_THE TASK_.
Each entry is to be retyped exactly as it stands.

= Beginning of Section =

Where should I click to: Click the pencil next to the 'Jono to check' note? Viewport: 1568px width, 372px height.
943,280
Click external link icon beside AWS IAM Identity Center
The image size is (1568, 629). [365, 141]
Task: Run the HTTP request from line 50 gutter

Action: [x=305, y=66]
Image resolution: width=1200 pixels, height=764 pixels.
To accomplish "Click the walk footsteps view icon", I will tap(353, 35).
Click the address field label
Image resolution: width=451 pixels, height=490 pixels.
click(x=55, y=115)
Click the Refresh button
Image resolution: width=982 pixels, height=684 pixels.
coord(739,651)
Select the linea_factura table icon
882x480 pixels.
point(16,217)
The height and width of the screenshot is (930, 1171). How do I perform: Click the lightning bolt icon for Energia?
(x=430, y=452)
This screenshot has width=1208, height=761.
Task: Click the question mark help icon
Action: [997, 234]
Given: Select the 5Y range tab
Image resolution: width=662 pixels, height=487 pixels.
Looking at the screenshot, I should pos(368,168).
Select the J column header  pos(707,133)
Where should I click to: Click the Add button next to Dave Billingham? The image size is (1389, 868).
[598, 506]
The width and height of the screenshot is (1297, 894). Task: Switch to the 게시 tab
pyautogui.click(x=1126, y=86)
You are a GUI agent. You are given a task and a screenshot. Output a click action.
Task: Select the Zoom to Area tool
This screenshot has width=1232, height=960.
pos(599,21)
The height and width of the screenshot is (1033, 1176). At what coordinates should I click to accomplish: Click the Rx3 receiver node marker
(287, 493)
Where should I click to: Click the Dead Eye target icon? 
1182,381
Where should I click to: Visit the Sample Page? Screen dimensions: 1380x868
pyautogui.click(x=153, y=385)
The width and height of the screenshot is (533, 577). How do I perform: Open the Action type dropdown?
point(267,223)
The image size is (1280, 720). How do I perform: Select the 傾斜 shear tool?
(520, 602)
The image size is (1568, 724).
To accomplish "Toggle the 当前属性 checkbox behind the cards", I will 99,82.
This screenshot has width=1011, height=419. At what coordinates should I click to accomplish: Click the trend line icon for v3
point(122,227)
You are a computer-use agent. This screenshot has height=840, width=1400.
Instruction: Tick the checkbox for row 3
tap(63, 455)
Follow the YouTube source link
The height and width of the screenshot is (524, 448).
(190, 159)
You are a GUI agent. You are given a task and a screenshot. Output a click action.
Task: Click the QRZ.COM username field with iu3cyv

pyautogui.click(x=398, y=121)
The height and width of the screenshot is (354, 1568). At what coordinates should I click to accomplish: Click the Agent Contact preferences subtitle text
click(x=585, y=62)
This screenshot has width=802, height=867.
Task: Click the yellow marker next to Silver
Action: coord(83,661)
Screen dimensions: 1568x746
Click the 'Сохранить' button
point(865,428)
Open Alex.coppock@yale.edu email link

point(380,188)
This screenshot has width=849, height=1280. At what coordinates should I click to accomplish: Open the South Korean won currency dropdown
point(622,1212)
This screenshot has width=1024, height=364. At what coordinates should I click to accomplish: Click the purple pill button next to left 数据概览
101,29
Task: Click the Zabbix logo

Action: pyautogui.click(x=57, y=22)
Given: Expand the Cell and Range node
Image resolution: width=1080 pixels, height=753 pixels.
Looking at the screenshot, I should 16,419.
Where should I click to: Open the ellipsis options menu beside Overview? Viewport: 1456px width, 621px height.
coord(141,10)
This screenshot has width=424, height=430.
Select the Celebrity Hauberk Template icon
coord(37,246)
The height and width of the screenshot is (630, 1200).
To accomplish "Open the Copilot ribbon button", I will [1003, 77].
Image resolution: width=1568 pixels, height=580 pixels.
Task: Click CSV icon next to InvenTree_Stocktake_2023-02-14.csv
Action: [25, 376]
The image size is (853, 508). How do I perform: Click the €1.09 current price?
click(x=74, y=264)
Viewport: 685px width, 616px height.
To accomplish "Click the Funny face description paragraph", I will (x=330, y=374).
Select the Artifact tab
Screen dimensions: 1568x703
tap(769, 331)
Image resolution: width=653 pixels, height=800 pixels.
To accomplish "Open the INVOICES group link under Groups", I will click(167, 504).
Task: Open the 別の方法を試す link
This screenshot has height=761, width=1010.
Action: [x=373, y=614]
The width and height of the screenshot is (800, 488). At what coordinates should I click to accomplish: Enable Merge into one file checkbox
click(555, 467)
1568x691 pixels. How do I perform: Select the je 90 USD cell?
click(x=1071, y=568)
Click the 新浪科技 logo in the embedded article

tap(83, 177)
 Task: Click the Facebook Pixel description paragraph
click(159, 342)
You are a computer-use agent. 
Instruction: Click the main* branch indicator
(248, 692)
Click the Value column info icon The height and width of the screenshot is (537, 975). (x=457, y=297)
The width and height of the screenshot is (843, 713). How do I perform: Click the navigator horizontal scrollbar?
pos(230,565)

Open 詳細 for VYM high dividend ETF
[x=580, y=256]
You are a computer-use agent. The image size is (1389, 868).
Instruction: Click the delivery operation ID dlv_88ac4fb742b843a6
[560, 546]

= End of Section =

_ANSWER AREA_.
Where should I click to: Click the pencil next to the 'Jono to check' note? Viewport: 1568px width, 372px height.
943,280
Click external link icon beside AWS IAM Identity Center
The image size is (1568, 629). [365, 141]
Task: Run the HTTP request from line 50 gutter

Action: [x=305, y=66]
Image resolution: width=1200 pixels, height=764 pixels.
To accomplish "Click the walk footsteps view icon", I will tap(353, 35).
Click the address field label
Image resolution: width=451 pixels, height=490 pixels.
click(x=55, y=115)
Click the Refresh button
Image resolution: width=982 pixels, height=684 pixels.
coord(739,651)
Select the linea_factura table icon
882x480 pixels.
point(16,217)
The height and width of the screenshot is (930, 1171). How do I perform: Click the lightning bolt icon for Energia?
(x=430, y=452)
This screenshot has width=1208, height=761.
Task: Click the question mark help icon
Action: [997, 234]
Given: Select the 5Y range tab
Image resolution: width=662 pixels, height=487 pixels.
Looking at the screenshot, I should pos(368,168).
Select the J column header  pos(707,133)
Where should I click to: Click the Add button next to Dave Billingham? The image size is (1389, 868).
[598, 506]
The width and height of the screenshot is (1297, 894). Task: Switch to the 게시 tab
pyautogui.click(x=1126, y=86)
You are a GUI agent. You are given a task and a screenshot. Output a click action.
Task: Select the Zoom to Area tool
This screenshot has width=1232, height=960.
pos(599,21)
The height and width of the screenshot is (1033, 1176). At what coordinates should I click to accomplish: Click the Rx3 receiver node marker
(287, 493)
Where should I click to: Click the Dead Eye target icon? 
1182,381
Where should I click to: Visit the Sample Page? Screen dimensions: 1380x868
pyautogui.click(x=153, y=385)
The width and height of the screenshot is (533, 577). How do I perform: Open the Action type dropdown?
point(267,223)
The image size is (1280, 720). How do I perform: Select the 傾斜 shear tool?
(520, 602)
The image size is (1568, 724).
To accomplish "Toggle the 当前属性 checkbox behind the cards", I will 99,82.
This screenshot has width=1011, height=419. At what coordinates should I click to accomplish: Click the trend line icon for v3
point(122,227)
You are a computer-use agent. This screenshot has height=840, width=1400.
Instruction: Tick the checkbox for row 3
tap(63, 455)
Follow the YouTube source link
The height and width of the screenshot is (524, 448).
(190, 159)
You are a GUI agent. You are given a task and a screenshot. Output a click action.
Task: Click the QRZ.COM username field with iu3cyv

pyautogui.click(x=398, y=121)
The height and width of the screenshot is (354, 1568). At what coordinates should I click to accomplish: Click the Agent Contact preferences subtitle text
click(x=585, y=62)
This screenshot has width=802, height=867.
Task: Click the yellow marker next to Silver
Action: coord(83,661)
Screen dimensions: 1568x746
Click the 'Сохранить' button
point(865,428)
Open Alex.coppock@yale.edu email link

point(380,188)
This screenshot has width=849, height=1280. At what coordinates should I click to accomplish: Open the South Korean won currency dropdown
point(622,1212)
This screenshot has width=1024, height=364. At what coordinates should I click to accomplish: Click the purple pill button next to left 数据概览
101,29
Task: Click the Zabbix logo

Action: pyautogui.click(x=57, y=22)
Given: Expand the Cell and Range node
Image resolution: width=1080 pixels, height=753 pixels.
Looking at the screenshot, I should 16,419.
Where should I click to: Open the ellipsis options menu beside Overview? Viewport: 1456px width, 621px height.
coord(141,10)
This screenshot has width=424, height=430.
Select the Celebrity Hauberk Template icon
coord(37,246)
The height and width of the screenshot is (630, 1200).
To accomplish "Open the Copilot ribbon button", I will [1003, 77].
Image resolution: width=1568 pixels, height=580 pixels.
Task: Click CSV icon next to InvenTree_Stocktake_2023-02-14.csv
Action: [25, 376]
The image size is (853, 508). How do I perform: Click the €1.09 current price?
click(x=74, y=264)
Viewport: 685px width, 616px height.
To accomplish "Click the Funny face description paragraph", I will (x=330, y=374).
Select the Artifact tab
Screen dimensions: 1568x703
tap(769, 331)
Image resolution: width=653 pixels, height=800 pixels.
To accomplish "Open the INVOICES group link under Groups", I will click(167, 504).
Task: Open the 別の方法を試す link
This screenshot has height=761, width=1010.
Action: [x=373, y=614]
The width and height of the screenshot is (800, 488). At what coordinates should I click to accomplish: Enable Merge into one file checkbox
click(555, 467)
1568x691 pixels. How do I perform: Select the je 90 USD cell?
click(x=1071, y=568)
Click the 新浪科技 logo in the embedded article

tap(83, 177)
 Task: Click the Facebook Pixel description paragraph
click(159, 342)
You are a computer-use agent. 
Instruction: Click the main* branch indicator
(248, 692)
Click the Value column info icon The height and width of the screenshot is (537, 975). (x=457, y=297)
The width and height of the screenshot is (843, 713). How do I perform: Click the navigator horizontal scrollbar?
pos(230,565)

Open 詳細 for VYM high dividend ETF
[x=580, y=256]
You are a computer-use agent. The image size is (1389, 868).
Instruction: Click the delivery operation ID dlv_88ac4fb742b843a6
[560, 546]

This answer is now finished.